> STATED EXERCISE: Lay out the lines of the items below as a numbered list, leaving out any blank lines.

(Data listing)
○ ○ ○ ○ ○ ○ ○
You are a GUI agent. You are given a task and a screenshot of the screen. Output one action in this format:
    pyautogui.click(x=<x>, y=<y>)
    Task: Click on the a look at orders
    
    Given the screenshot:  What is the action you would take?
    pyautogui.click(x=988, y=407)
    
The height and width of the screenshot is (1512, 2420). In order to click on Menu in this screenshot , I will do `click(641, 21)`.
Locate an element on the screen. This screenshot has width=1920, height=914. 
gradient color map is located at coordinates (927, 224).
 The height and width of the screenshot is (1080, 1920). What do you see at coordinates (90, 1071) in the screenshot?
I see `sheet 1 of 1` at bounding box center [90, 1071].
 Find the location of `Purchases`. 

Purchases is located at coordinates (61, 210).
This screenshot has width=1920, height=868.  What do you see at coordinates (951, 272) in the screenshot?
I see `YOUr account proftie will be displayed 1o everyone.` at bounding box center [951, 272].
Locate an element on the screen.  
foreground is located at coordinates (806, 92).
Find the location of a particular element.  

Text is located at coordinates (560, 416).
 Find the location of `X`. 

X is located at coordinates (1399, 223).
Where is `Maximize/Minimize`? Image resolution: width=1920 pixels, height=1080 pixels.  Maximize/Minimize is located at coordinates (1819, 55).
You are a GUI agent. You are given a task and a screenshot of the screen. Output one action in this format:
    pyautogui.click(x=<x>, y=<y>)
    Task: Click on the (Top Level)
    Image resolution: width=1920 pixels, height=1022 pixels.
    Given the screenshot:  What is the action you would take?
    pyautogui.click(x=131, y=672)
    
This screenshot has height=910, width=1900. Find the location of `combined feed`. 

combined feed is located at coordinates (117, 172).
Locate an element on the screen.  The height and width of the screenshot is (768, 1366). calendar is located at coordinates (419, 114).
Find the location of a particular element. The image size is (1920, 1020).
○ ○ ○ ○ ○ ○ ○
> TASK RESPONSE:
1. You are a GUI agent. You are given a task and a screenshot of the screen. Output one action in this format:
2.     pyautogui.click(x=<x>, y=<y>)
3.     Task: Click on the a look at orders
4.     Given the screenshot:  What is the action you would take?
5.     pyautogui.click(x=988, y=407)
6. The height and width of the screenshot is (1512, 2420). In order to click on Menu in this screenshot , I will do `click(641, 21)`.
7. Locate an element on the screen. This screenshot has width=1920, height=914. 
8. gradient color map is located at coordinates (927, 224).
9.  The height and width of the screenshot is (1080, 1920). What do you see at coordinates (90, 1071) in the screenshot?
10. I see `sheet 1 of 1` at bounding box center [90, 1071].
11.  Find the location of `Purchases`. 
12. Purchases is located at coordinates (61, 210).
13. This screenshot has width=1920, height=868.  What do you see at coordinates (951, 272) in the screenshot?
14. I see `YOUr account proftie will be displayed 1o everyone.` at bounding box center [951, 272].
15. Locate an element on the screen.  
16. foreground is located at coordinates (806, 92).
17. Find the location of a particular element.  
18. Text is located at coordinates (560, 416).
19.  Find the location of `X`. 
20. X is located at coordinates (1399, 223).
21. Where is `Maximize/Minimize`? Image resolution: width=1920 pixels, height=1080 pixels.  Maximize/Minimize is located at coordinates (1819, 55).
22. You are a GUI agent. You are given a task and a screenshot of the screen. Output one action in this format:
23.     pyautogui.click(x=<x>, y=<y>)
24.     Task: Click on the (Top Level)
25.     Image resolution: width=1920 pixels, height=1022 pixels.
26.     Given the screenshot:  What is the action you would take?
27.     pyautogui.click(x=131, y=672)
28. This screenshot has height=910, width=1900. Find the location of `combined feed`. 
29. combined feed is located at coordinates (117, 172).
30. Locate an element on the screen.  The height and width of the screenshot is (768, 1366). calendar is located at coordinates (419, 114).
31. Find the location of a particular element. The image size is (1920, 1020).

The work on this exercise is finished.